In Colorado, three young boys, ages two to six, had their lemonade stand shut down by Denver police for operating without a proper permit. The boys were selling lemonade in hopes of raising money for Compassion International, an international child-advocacy ministry. But local vendors at a nearby festival didn’t like the competition and called the police to complain. When word of this interaction made news, the local Chick-Fil-A stepped up as you would expect from Chick-Fil-A. They allowed the boys to sell lemonade inside their restaurant, plus they donated 10 percent of their own lemonade profits that day to Compassion International.
In New York, the state Health Department shut down a lemonade stand run by a seven-year-old after vendors from a nearby county fair complained. Once again, they were threatened by a little boy undercutting their profits. A state senator in New York has since filed legislation to legalize lemonade stands. That is correct, we need new laws to clarify that a seven-year-old can run a lemonade stand with the government’s blessing.
For those who may read this and believe the world has gone crazy, we do have a story in Missouri that ended on a good note – though there is plenty of crazy in this story. An eight-year-old boy was being heckled by neighbors inquiring about his permit. If those potential customers got sick, they wanted to know “who we should go to.” The neighbors then proceeded to yell at the boy’s mom after the boy went inside. Fortunately for the boy, the local police department heard about the incident and came by the boy’s lemonade stand to show their support, and to provide their stamp of approval.

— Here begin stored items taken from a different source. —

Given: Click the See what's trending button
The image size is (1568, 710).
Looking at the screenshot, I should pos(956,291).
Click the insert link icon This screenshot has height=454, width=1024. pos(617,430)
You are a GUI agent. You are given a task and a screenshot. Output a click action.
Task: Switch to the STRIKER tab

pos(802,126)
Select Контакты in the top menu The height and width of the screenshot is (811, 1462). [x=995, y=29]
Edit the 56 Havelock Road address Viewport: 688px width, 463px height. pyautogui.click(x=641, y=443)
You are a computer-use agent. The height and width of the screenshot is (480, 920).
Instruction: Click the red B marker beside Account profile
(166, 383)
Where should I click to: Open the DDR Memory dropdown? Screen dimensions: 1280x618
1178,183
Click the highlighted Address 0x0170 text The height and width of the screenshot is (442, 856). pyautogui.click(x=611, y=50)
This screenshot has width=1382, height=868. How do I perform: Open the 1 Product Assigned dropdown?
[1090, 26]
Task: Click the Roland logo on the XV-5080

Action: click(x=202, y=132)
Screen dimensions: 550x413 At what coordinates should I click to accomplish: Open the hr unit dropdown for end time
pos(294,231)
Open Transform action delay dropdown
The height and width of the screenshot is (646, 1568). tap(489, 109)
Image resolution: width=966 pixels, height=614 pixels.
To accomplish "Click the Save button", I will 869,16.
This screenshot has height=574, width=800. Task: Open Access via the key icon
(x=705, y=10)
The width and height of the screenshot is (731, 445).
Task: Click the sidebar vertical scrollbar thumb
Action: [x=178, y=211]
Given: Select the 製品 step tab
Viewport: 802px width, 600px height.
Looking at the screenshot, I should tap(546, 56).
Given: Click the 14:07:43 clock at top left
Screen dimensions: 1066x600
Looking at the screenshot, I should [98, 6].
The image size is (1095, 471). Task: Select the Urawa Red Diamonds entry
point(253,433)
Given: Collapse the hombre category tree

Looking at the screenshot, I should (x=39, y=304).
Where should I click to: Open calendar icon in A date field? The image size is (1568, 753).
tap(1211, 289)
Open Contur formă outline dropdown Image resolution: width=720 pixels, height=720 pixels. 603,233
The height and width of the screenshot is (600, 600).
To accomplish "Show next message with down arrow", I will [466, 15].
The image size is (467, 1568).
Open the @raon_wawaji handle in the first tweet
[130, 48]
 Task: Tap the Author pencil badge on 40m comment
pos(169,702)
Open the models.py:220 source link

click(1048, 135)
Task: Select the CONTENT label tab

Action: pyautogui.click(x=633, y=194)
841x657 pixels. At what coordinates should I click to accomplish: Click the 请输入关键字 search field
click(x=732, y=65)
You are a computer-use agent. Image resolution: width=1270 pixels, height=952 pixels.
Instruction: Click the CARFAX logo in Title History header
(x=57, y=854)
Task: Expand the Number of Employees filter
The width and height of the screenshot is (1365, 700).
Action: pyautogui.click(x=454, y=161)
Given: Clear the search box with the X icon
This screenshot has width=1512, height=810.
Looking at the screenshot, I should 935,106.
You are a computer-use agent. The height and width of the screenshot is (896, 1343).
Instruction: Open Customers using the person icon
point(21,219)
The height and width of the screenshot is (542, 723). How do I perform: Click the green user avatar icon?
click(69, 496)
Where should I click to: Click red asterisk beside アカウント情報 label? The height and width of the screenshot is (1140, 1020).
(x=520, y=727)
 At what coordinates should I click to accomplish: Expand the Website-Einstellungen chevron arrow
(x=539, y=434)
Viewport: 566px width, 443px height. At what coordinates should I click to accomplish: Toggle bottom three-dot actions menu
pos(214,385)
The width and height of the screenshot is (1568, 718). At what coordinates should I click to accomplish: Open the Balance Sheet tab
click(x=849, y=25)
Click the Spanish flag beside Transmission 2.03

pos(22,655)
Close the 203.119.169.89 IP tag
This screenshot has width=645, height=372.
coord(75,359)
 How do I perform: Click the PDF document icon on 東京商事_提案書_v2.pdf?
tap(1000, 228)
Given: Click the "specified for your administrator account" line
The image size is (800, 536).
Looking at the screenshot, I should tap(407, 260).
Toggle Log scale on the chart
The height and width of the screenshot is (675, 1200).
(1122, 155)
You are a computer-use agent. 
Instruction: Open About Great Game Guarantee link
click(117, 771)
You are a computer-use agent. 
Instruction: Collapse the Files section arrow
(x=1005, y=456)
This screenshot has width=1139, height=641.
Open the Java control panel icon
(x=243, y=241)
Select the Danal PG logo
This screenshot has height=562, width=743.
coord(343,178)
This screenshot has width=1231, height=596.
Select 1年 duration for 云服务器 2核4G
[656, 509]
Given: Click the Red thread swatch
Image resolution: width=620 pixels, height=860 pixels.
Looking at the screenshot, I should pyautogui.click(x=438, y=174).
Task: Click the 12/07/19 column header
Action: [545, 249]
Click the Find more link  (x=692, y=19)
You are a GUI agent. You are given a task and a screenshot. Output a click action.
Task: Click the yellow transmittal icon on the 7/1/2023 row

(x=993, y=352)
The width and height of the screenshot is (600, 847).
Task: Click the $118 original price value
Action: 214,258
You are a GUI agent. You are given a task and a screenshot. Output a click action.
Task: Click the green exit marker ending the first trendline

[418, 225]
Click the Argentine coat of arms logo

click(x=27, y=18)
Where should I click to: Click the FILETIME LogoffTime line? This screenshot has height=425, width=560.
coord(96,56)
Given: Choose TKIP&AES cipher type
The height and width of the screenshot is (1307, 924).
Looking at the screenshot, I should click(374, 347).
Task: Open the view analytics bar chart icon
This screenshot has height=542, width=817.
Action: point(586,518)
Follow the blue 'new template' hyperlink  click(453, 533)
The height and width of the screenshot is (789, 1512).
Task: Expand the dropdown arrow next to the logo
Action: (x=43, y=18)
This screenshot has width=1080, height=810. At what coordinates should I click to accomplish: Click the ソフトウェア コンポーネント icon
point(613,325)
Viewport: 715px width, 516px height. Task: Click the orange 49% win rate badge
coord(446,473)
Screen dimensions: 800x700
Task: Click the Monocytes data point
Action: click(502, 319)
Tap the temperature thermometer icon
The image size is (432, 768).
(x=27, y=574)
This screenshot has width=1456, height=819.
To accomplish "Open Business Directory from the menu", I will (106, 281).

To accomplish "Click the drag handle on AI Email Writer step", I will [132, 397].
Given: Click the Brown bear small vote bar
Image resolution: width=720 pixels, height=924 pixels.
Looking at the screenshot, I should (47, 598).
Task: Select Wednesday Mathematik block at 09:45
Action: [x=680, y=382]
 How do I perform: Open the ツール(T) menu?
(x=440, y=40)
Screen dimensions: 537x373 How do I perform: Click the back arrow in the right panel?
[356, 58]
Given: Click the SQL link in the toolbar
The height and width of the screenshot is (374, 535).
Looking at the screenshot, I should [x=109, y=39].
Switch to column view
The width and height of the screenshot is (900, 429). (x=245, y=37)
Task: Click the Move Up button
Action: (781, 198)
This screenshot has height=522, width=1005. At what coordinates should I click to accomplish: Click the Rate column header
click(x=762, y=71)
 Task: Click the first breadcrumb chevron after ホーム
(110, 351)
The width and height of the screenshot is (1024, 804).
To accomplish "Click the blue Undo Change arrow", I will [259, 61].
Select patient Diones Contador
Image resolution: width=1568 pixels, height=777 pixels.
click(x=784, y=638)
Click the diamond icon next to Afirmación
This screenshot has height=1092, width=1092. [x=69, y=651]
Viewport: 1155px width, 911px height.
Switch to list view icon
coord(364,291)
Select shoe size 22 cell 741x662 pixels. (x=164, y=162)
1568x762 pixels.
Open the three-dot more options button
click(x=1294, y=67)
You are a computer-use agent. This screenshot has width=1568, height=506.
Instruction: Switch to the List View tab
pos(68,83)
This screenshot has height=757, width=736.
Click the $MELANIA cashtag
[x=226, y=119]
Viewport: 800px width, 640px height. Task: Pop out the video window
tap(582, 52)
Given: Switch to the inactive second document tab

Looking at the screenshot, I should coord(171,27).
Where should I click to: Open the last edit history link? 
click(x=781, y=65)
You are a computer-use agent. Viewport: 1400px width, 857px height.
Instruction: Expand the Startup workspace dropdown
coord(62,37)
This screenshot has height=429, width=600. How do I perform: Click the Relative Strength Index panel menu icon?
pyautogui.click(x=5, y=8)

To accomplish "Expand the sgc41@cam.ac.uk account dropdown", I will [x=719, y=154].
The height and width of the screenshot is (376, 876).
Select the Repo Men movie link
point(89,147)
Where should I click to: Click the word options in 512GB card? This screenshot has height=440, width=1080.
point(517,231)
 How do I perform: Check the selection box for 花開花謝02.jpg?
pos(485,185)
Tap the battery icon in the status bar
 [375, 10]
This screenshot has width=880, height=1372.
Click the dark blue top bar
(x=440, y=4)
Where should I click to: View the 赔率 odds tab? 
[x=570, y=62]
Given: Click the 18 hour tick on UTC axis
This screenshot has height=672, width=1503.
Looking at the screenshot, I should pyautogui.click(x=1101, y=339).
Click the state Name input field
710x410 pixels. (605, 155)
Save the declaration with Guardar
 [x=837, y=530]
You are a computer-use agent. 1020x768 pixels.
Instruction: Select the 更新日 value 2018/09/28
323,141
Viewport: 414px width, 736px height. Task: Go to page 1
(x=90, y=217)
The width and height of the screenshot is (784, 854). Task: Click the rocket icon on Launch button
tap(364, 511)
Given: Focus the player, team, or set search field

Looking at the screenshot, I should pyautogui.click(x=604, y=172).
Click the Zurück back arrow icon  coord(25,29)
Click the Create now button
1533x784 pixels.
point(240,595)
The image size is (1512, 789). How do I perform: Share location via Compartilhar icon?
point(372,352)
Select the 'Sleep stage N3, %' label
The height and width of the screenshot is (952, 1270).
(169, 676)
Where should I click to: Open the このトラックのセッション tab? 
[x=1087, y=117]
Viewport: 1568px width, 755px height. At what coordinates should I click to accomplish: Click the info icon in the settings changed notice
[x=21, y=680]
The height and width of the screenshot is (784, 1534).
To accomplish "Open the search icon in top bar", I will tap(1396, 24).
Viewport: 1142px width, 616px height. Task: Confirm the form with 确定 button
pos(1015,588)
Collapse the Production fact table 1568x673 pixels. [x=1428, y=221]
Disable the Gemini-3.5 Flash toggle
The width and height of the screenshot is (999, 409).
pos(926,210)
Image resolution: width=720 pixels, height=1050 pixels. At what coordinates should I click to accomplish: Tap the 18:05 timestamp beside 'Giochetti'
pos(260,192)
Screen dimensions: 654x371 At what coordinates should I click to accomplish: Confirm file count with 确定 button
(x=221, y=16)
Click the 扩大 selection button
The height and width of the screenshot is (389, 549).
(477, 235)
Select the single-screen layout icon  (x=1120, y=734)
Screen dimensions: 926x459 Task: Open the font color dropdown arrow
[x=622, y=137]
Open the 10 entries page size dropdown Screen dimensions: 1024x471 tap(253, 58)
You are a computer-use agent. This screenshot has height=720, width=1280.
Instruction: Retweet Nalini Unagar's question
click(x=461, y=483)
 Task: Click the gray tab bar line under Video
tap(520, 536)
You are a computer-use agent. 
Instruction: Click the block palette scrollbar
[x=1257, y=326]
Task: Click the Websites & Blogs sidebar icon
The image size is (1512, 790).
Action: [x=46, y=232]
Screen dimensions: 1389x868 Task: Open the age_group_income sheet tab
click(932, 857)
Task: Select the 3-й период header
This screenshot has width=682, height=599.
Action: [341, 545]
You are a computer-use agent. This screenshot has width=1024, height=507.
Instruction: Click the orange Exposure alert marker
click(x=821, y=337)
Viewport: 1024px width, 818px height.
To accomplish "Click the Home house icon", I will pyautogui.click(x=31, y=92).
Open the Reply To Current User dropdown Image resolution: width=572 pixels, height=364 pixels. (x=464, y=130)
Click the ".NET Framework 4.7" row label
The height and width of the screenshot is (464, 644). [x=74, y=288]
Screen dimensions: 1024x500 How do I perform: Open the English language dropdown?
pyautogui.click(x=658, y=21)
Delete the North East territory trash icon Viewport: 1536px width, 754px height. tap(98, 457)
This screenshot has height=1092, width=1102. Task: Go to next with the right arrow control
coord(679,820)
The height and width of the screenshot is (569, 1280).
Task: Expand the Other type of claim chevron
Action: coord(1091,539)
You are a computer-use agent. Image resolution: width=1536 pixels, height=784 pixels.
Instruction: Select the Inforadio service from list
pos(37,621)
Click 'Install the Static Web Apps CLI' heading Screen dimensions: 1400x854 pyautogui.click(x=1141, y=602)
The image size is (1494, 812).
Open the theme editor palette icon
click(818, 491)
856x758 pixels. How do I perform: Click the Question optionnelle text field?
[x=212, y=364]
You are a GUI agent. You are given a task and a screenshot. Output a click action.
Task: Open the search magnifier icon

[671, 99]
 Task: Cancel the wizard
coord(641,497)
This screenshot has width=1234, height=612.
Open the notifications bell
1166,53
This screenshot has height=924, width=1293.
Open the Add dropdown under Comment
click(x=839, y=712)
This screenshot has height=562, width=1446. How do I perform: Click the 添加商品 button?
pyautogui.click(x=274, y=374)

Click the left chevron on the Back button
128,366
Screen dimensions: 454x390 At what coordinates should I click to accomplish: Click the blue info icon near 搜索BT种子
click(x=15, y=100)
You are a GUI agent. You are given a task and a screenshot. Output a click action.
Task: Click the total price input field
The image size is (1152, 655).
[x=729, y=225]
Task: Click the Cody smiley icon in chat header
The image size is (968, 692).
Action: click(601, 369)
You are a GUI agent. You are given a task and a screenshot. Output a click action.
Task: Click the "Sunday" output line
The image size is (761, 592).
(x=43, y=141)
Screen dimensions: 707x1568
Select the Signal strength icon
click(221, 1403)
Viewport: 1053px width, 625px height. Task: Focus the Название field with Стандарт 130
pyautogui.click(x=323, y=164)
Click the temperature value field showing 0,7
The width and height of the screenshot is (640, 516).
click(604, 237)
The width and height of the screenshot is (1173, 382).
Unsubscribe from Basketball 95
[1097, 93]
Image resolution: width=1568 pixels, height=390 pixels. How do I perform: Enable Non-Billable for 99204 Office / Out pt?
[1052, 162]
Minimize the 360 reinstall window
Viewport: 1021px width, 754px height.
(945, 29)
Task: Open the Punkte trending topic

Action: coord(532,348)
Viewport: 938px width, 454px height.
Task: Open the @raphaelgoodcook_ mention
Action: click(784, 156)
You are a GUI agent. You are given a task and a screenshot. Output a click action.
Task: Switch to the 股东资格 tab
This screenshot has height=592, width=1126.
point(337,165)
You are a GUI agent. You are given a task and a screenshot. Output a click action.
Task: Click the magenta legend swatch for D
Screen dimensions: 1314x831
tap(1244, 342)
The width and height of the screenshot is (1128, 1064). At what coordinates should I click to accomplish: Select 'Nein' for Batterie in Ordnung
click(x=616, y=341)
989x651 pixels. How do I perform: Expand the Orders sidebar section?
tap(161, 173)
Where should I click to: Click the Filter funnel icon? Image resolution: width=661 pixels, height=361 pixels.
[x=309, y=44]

As parents and as a society, we should be encouraging entrepreneurship. We should celebrate young boys and girls who want to make money, whether it’s for a new bike or to give to a ministry. When children have the right heart and the right ideas and are willing to take actions, we shouldn’t discourage it. The lessons are valuable. They learn that money comes from work, that you have to plan, and then produce a stand, signs, and lemonade. Introducing kids to the concepts of marketing, costs, customer service, and the profit motive is a good thing.
MCPP has reviewed this legislation and finds that it is aligned with our principles and therefore should be supported.
Read the bill here.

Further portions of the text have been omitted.